The paper provides good insight into the drive failure rate of a large population of drives. As mentioned previously, drive failure correlates somewhat with scan errors, but that doesn’t account for all failures, of which a large fraction did not show any S.M.A.R.T. error signals. It’s also important to mention that the comment in the last paragraph mentions that, “… SMART models are more useful in predicting trends for large aggregate populations than for individual components.” However, this should not keep you from watching the SMART error signals and attributes to track the history of the drives in your systems. Again, there appears to be some correlation between scan errors and failure of the drives, and this might be useful in your environment to encourage making copies of critical data or decreasing the time period between backups or data copies.
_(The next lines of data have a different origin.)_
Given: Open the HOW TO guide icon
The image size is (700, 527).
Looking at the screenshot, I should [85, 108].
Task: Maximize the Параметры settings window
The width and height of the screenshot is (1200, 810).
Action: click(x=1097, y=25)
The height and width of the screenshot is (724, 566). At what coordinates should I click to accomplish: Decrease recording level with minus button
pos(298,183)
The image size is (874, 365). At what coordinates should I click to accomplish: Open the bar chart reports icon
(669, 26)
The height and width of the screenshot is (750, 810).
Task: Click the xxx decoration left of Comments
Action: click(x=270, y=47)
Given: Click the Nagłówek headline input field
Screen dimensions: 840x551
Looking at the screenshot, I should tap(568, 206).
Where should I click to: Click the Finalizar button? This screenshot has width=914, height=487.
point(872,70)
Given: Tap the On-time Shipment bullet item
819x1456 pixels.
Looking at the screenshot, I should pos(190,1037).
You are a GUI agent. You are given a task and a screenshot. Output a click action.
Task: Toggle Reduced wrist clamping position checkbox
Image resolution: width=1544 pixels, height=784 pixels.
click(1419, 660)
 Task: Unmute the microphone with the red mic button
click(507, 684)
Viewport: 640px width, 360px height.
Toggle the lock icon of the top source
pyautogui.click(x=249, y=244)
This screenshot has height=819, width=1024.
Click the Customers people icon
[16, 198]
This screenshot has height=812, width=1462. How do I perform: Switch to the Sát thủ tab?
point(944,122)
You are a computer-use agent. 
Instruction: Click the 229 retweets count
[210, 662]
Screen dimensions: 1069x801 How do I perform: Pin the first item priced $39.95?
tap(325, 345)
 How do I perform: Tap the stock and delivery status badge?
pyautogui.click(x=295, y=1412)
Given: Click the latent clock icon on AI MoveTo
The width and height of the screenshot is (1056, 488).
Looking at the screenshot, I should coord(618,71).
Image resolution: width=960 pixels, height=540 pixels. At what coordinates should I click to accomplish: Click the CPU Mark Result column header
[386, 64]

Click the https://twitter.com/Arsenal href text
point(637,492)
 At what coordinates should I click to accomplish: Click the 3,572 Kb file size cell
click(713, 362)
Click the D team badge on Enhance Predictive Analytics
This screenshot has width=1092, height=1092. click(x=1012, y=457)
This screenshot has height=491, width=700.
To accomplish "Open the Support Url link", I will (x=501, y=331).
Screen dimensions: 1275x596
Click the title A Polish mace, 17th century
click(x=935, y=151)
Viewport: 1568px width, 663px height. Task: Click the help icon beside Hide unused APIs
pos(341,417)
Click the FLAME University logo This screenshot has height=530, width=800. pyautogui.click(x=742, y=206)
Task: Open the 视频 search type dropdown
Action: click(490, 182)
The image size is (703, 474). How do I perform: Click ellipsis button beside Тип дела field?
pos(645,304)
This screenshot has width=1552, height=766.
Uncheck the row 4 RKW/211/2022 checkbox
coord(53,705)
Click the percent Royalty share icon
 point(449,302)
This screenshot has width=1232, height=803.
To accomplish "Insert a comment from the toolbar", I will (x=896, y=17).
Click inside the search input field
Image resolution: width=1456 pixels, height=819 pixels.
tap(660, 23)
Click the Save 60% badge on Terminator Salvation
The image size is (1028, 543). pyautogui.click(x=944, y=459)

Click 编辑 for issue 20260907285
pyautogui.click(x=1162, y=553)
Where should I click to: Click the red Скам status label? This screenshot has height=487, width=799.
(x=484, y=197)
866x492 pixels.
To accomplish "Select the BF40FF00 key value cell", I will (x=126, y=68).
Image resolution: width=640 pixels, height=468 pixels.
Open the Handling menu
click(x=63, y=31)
GUI Interface to S.M.A.R.T. Data
In HPC systems, you like to get quick answers from monitoring tool to understand the general status of your systems. You can do this by writing some simple scripts and using the smartctl tool. In fact, it’s a simple thing you can do to improve the gathering of data on system status (Google used BigTable, their NoSQL database, along with MapReduce to process all of their S.M.A.R.T. data). Remembering all the command options and looking at rows of test can be a chore sometimes. If your systems are small enough, such as a workstation, or if you need to get down and dirty with a single node, then GSmartControl is a wonderful GUI tool for interacting with S.M.A.R.T. data.
I won’t take too much time to talk about GSmartControl or how to install it, but I do want to show you some simple screenshots of the tool. Figure 1 shows the devices it can monitor.
You can see that this system has four storage devices. Clicking on a device (/dev/sdd) and More shows more information (Figure 2).
You can see that S.M.A.R.T. is enabled on the device and that it passed the basic health check. If you double-click the device icon, you get much more information (Figure 3).
This dialog box has a myriad of details and functions available. The tabs supply information about attributes, tests, logs, and so on, and you can launch tests from the Perform Tests tab.
Summary
S.M.A.R.T. is an interesting technology as a standard way of communicating from the OS to the drives, but the actual information in the drives, the attributes, is non-standard. Some of the information between manufacturers and drives is fairly similar, though, allowing you to gather some common information, but because S.M.A.R.T. attributes are not standard, smartmontools might not know about your particular drive (or RAID card). It may take some work to get it to understand the attributes of your particular drive.
S.M.A.R.T. can be an asset for administrators, and home users. Probably its best role is to watch the history of storage devices. Simple scripts allow you to query your drives and collect that information, either by itself or as part of a monitoring system, such as Ganglia. If you want a more GUI-oriented approach, GSmartControl can be used for many of the smartctl command-line options.